▶ **Text provided**
· · ·

Building a home – or undertaking a major structural renovation project – can challenge even the best-laid plans. But our construction loans take a lot of stress out of the equation. Let’s look at how they work.
What is progressive drawdown?
You know what construction loans are and how they can help you navigate cashflow challenges of big projects; it's time to understand progressive drawdown. By allowing you to draw on your construction loan bit by bit as needed – known as ‘progressive drawdown’ – your interest payments are lower than if you borrowed the whole amount upfront. A progressive drawdown – or progress payment – is the portion of your loan funds we release at each stage of construction.
If you’re using a registered builder, we’ll pay them direct at each stage of the build (assuming you’ve met our requirements). Among other things, we’ll need to see the builder’s invoices as well as a progress claim certificate.
If you’re an owner-builder, we’ll release the funds to you when we get itemised invoices and receipts – and provided you meet our other requirements. We’ll need these at each completed building stage. Importantly, they must match up with progressive payment schedule we agreed to when we approved the loan.
Paying interest-only on your loan
Our construction loans are designed to ensure you don’t draw more than you need – or exceed the construction costs you’ve budgeted for.
That’s why our loans begin with an interest-only period. This means you’ll be paying interest-only – and only on the amount you’ve drawn down.
What’s special about a construction loan
Our construction loan is a standard home loan – with additional building conditions.
So what’s the difference? Let’s look at two $500,000 loans – one standard, one construction – to see how it works.
If you have a standard home loan – without building conditions – you must draw down the total loan by a certain time. The full $500,000. That means you’re paying interest on the whole loan amount – all $500,000 – from the start.

· · ·

▶ **Given data**
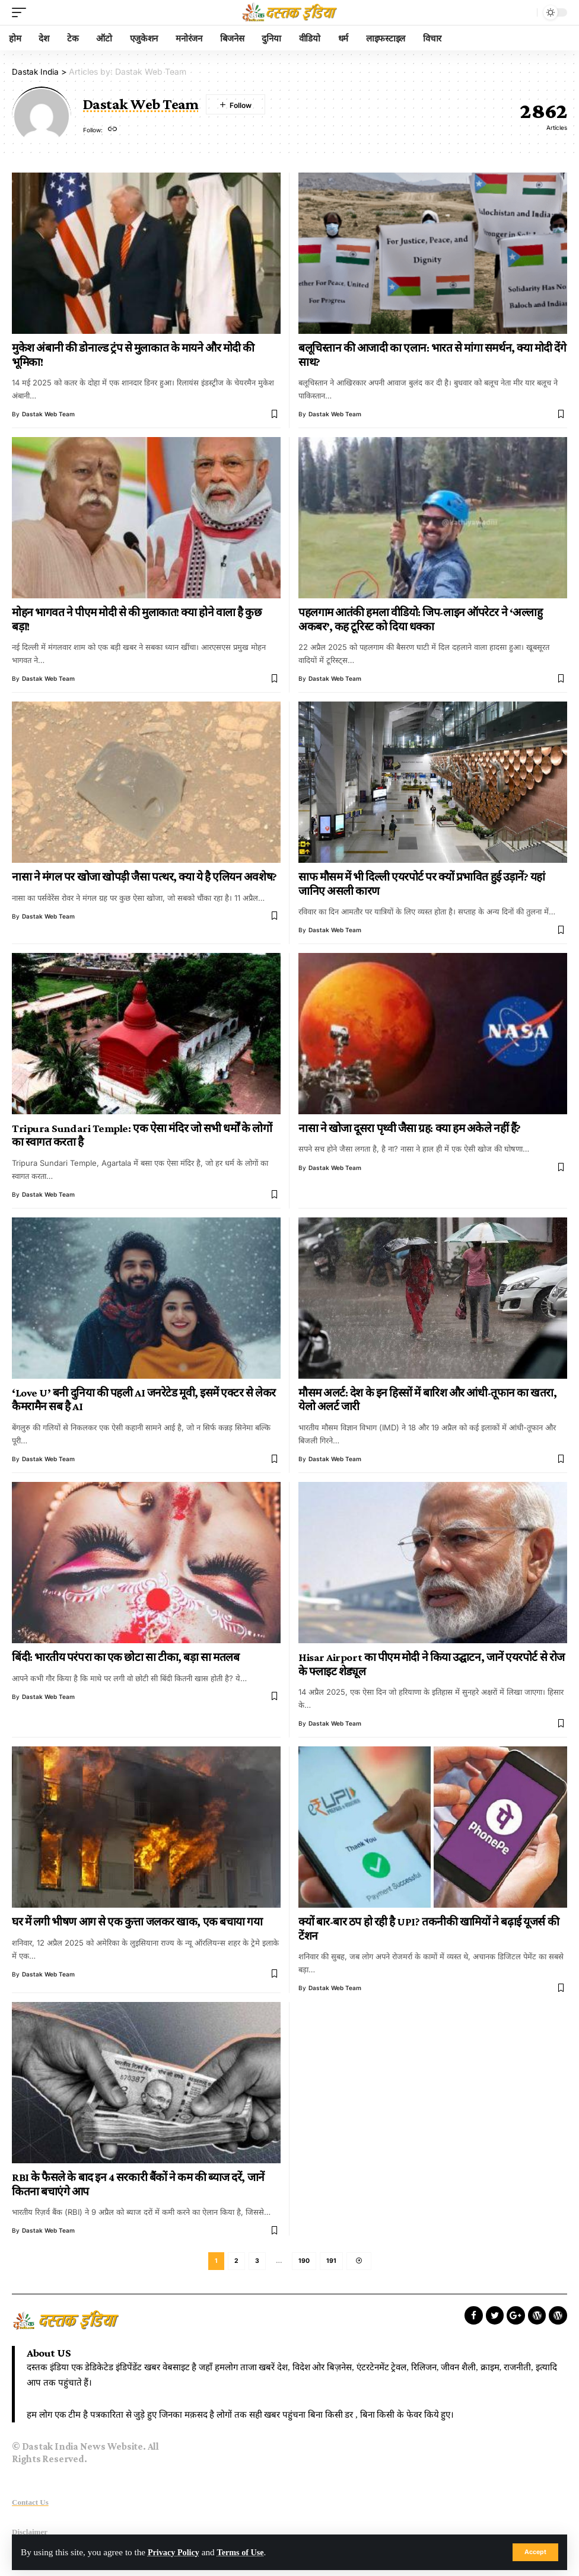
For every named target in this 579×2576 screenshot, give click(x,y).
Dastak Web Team (48, 413)
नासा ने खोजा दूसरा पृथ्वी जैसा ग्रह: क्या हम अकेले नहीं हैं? (409, 1128)
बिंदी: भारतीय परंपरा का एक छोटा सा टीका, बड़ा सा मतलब (125, 1657)
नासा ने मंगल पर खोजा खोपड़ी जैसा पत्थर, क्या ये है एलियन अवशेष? (144, 877)
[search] (525, 12)
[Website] (113, 130)
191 (331, 2262)
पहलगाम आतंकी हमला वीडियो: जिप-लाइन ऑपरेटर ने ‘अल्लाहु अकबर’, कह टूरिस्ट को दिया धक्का (420, 619)
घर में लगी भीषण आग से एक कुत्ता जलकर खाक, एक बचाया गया (137, 1921)
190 (304, 2262)
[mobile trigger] (22, 12)
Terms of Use (246, 2552)
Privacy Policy (175, 2552)
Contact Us (30, 2504)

· · ·

▶ **What is asked**
a – List every section heading in the construction loan text.
b – Return, word for word, the passage of the construction loan text from "Building a home" up to and including "stage of construction.".
The records are separate material from the construction loan text.

▶ **The solutions**
a –
- What is progressive drawdown?
- Paying interest-only on your loan
- What’s special about a construction loan

b –
Building a home – or undertaking a major structural renovation project – can challenge even the best-laid plans. But our construction loans take a lot of stress out of the equation. Let’s look at how they work.
What is progressive drawdown?
You know what construction loans are and how they can help you navigate cashflow challenges of big projects; it's time to understand progressive drawdown. By allowing you to draw on your construction loan bit by bit as needed – known as ‘progressive drawdown’ – your interest payments are lower than if you borrowed the whole amount upfront. A progressive drawdown – or progress payment – is the portion of your loan funds we release at each stage of construction.